Licong Cui, Ph.D. is an associate professor in McWilliams School of Biomedical Informatics at the University of Texas Health Science Center at Houston (UTHealth Houston). Dr. Cui's primary research goal is to develop innovative informatics methods and tools to address data science challenges in biomedicine. Dr. Cui’s research interests include ontologies and terminologies, neuroinformatics, big data analytics, large-scale data integration and management, information extraction and information retrieval. Dr. Cui has published over 100 peer-reviewed research papers and served as the principal investigator for a number of grants funded by NIH and NSF. Dr. Cui was the 2022 recipient of the prestigious American Medical Informatics Association (AMIA) New Investigator Award.
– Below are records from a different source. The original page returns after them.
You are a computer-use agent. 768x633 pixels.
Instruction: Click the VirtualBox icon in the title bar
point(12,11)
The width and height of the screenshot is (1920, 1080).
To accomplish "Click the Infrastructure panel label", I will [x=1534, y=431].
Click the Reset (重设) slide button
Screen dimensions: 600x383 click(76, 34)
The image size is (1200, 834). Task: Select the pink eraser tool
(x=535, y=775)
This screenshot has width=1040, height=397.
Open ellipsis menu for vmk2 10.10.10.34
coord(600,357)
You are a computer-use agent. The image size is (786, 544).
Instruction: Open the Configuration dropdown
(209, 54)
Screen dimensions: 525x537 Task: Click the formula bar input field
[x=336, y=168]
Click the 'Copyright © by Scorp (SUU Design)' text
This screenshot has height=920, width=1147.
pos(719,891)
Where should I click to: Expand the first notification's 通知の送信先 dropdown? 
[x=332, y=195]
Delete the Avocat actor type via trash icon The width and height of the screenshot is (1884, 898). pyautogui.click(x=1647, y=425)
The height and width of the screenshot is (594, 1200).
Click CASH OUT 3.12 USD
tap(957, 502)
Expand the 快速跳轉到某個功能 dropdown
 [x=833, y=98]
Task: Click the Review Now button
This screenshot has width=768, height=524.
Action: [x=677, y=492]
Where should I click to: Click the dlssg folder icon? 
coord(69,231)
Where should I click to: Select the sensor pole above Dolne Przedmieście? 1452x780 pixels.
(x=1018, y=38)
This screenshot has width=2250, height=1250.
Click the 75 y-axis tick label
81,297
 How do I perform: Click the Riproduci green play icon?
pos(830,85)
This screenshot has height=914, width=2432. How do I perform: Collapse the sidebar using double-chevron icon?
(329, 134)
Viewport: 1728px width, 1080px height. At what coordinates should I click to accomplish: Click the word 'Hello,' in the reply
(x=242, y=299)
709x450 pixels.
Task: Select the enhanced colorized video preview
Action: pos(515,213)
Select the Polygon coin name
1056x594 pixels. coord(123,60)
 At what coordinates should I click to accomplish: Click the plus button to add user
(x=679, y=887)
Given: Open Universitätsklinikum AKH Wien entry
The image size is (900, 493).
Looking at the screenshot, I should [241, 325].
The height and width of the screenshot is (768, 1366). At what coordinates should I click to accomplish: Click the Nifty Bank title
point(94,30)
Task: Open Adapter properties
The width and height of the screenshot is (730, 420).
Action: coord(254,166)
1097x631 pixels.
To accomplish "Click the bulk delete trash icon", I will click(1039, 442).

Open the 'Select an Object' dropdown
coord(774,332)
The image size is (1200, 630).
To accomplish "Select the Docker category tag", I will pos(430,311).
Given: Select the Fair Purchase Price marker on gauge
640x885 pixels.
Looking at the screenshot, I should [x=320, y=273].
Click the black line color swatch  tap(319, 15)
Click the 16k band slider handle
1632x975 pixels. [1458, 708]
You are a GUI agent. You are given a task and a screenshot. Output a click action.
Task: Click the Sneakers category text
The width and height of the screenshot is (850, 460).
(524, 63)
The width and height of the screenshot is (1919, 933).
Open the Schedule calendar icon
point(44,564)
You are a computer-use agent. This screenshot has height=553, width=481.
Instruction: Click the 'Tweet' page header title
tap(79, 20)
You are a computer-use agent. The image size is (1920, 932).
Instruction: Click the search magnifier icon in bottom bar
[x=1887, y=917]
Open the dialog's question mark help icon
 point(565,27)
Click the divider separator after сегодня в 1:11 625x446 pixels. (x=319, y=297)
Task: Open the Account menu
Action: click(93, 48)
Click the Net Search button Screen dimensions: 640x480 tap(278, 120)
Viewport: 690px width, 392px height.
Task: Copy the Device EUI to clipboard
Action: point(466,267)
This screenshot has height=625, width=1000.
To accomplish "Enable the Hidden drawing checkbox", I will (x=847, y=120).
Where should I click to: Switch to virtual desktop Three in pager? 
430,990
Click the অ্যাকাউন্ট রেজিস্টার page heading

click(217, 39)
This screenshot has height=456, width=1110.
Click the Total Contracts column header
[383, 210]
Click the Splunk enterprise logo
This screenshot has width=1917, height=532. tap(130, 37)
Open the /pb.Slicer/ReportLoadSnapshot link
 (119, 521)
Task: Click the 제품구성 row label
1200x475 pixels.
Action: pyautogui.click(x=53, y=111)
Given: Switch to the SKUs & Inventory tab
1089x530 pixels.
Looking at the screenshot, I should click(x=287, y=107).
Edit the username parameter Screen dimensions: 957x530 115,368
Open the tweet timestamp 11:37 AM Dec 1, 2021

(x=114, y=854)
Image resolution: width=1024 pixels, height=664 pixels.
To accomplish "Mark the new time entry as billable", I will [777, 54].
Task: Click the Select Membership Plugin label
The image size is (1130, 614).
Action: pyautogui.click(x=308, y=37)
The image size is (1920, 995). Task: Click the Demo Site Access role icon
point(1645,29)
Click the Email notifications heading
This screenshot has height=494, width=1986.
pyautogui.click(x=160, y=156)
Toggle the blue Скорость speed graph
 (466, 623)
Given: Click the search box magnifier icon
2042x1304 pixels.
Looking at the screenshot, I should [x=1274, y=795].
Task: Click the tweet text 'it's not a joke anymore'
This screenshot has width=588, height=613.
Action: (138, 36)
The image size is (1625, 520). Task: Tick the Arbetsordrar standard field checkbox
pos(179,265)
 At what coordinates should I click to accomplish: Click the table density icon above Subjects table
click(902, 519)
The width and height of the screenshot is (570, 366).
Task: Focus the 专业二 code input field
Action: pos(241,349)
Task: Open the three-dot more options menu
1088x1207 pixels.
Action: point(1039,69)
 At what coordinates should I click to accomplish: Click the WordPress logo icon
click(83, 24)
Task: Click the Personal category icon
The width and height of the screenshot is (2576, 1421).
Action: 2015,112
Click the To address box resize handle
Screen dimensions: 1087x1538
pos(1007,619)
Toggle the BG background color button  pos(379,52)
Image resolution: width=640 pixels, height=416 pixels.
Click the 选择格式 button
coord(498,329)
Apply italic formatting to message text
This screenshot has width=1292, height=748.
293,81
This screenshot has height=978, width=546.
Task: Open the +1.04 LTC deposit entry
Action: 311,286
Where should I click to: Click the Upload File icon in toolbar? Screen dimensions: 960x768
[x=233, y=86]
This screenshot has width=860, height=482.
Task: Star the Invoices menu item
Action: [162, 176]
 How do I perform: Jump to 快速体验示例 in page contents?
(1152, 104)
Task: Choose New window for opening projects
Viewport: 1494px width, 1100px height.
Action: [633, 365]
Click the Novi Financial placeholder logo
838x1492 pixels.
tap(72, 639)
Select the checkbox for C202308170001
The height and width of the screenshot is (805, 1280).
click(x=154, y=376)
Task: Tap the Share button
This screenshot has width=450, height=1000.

As a well-trained Computer Scientist specialized in Biomedical Informatics, Dr. Cui has strong grounding in algorithms and computational methodologies. For instance, she has designed and developed scalable algorithms for analyzing biomedical data, including extracting epilepsy phenotypes from clinical narratives for patient cohort identification, computing non-lattice subgraphs and detecting relation reversals in the SNOMED CT, mining lexical patterns in non-lattice subgraphs for detecting missing hierarchical relations and concepts in SNOMED CT, Gene Ontology and NCI Thesaurus, performing cross-ontology hierarchical relation examination in the Unified Medical Language System, and mining diverse clinical datasets from the National Sleep Research Resource. At the same time, Dr. Cui has considerable experience in applied informatics, particularly the lifecycle of web-based software development. For example, she has designed, developed and deployed a cross-cohort query system for the National Sleep Research Resource and a data integration system for Sudden Unexpected Death in Epilepsy research. Dr. Cui has conducted collaborative work in multidisciplinary team settings with sleep researchers, epilepsy researchers, cancer researchers, and other informaticians.
“As increasingly large amounts of digital data have been produced by the biomedical research community, ontologies and terminologies have been widely used for orchestrating the coding, management, exchange, and sharing of biomedical data. My research interest spans from the theoretical and computational aspects for analyzing biomedical ontologies (e.g., ontology quality assurance) to the application of ontologies to solve large-scale data science problems in biomedicine (e.g., information extraction and retrieval, data integration and management, and data mining). I am passionate at conducting data science related research in collaboration with biomedical and clinical domain experts.”